Karlsruhe (dpa) – Hoffen und Bangen bei Deutschlands Spitzenköchen: Am Dienstag (ab 17.00 Uhr) werden in Karlsruhe die diesjährigen Michelin-Sterne bekanntgegeben. Dann steht fest, welche Restaurants sich in den Feinschmecker-Olymp gekocht haben, wer eventuell noch einen weiteren Stern bekommt – und auch, wessen Stern am Sinken ist.
Bislang stehen bundesweit 327 Gourmetküchen mit mindestens einem Stern im «Guide Michelin». Drei Sterne sind die Krönung. Das erreichten im vergangenen Jahr nur neun Restaurants. Die meisten Spitzenrestaurants gibt es in Deutschland traditionell im Süden und Südwesten, darunter die langjährigen Drei-Sterne Restaurants «Bareiss» und «Schwarzwaldstube» in Baiersbronn im Schwarzwald.
Das hängt nach Einschätzung von Ralf Flinkenflügel (58), dem Direktor des «Guide Michelin» für Deutschland und die Schweiz, ein bisschen mit der Lebensart und der Grenze zu Frankreich zusammen. «Wo guter Wein getrunken wird, wird auch gut gegessen.» Doch auch Städte wie Berlin holen auf. Dort schätzt Flinkenflügel die Vielfalt und das Ungezwungene.
Ob französisch angehaucht oder kulinarisch bunt gemischt – auch in der Spitzengastronomie geht es seit geraumer Zeit nicht mehr so steif zu. «Das Elitäre hat unheimlich nachgelassen», berichtet Flinkenflügel. «Es ist entspannter. Immer mehr jüngere Leute gehen gerne gut essen.» Schon länger im Trend seien vegetarische Angebote, veganes Essen eher weniger. «Das ist schwierig. Zum einen fehlt manchen Köchen das Know-how, zum anderen ist der Aufwand enorm, um ein entsprechend gutes Mahl zu kochen.»

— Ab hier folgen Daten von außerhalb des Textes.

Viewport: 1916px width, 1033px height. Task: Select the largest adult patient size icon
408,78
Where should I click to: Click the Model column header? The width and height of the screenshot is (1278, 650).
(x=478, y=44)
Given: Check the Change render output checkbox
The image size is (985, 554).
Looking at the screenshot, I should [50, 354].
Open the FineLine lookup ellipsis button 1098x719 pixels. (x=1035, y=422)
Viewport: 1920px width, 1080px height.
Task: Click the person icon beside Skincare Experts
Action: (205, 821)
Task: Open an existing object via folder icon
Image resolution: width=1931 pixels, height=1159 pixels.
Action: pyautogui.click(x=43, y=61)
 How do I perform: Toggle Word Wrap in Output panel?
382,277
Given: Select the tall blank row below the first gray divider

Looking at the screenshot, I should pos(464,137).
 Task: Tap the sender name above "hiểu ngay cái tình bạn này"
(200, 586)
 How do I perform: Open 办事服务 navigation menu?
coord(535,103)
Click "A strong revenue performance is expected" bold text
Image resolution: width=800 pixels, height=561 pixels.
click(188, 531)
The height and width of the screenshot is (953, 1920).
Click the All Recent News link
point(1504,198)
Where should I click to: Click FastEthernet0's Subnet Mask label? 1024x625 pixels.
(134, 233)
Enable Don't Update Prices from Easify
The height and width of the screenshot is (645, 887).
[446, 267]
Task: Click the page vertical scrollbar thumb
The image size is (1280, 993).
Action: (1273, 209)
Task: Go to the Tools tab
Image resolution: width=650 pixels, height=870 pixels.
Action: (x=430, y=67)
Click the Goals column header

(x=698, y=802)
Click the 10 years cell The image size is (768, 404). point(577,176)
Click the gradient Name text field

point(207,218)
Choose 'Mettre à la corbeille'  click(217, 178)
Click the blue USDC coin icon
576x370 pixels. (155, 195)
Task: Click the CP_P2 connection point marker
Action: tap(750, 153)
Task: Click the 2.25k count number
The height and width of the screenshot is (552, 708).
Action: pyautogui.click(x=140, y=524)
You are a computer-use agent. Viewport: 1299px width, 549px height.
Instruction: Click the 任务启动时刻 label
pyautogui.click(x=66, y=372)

Klar ist: Alle Köche haben sich ins Zeug gelegt. «Chapeau» sagt Flinkenflügel vorab schon mal allen für ihren Mut und ihre Bemühungen. Denn die Gastronomen kämpfen noch immer mit den Folgen der Corona-Pandemie. Zwar sind die Zeiten des Lockdowns vorbei und Lokale wieder gut besucht. Was fehlt, sind aber Fachkräfte. «Viele Angestellte haben sich in der Corona-Zeit anders orientiert. Das bringt erhebliche Probleme für die Gastronomie.» Um die Qualität trotzdem halten zu können, reagieren Restaurants bei kleinerer Mannschaft mit kürzeren Öffnungszeiten oder schlankeren Speisekarten.
Auch in diesem Jahr gibt es nicht nur für Küchen-Kunst Sterne. Es winken auch ein grüner Stern für Nachhaltigkeit, Auszeichnungen für das beste Preis-Leistungs-Verhältnis und für besondere Leistungen des Service-Teams.
Wer einmal im Sternenhimmel ist, hat keinen Dauerplatz: «Wenn eine Fußballmannschaft eine ganze Saison lang schlecht spielt, steigt sie ja auch ab», sagt Flinkenflügel, der seit 30 Jahren an 250 Tagen im Jahr fremde Küchen testet. «Entscheidend ist eine bestimmte Qualität der Produkte, Know-how, Originalität, Finesse und Beständigkeit.» Bevor es zu einer abschließenden Bewertung kommt, prüfen verschiedene Test-Esser, ob die Qualität gehalten wird. «Für Kann-ich-auch-Küche gibt‘s keinen Stern», betont der Michelin-Chefkoster.
Die Tester sind in der Regel unerkannt in den Restaurants unterwegs. Das hilft bei der objektiven Beurteilung und macht die Köche nicht nervös, sagt Flinkenflügel. Er ist – wie die meisten der rund 20 Michelin-Inspektoren – gelernter Koch und kommt aus dem Hotelfach.
Der «Guide Michelin» erscheint inzwischen in 41 Ländern, neben Europa auch in den USA und Asien. Hinter dem renommierten roten Restaurantführer steht der gleichnamige französische Reifenhersteller. In Deutschland erschien der erste «Guide Michelin» 1910, damals aber noch «den Herren Automobilisten» gewidmet und vor allem mit Straßenrouten versehen. Die ersten Michelin-Sterne in Deutschland wurden 1966 verliehen.
Neben dem «Guide Michelin» erscheint auch der Restaurantführer «Gault&Millau» regelmäßig als wichtiger internationaler Gourmet-Ratgeber. Er vergibt 0 bis 20 Punkte für die Restaurants.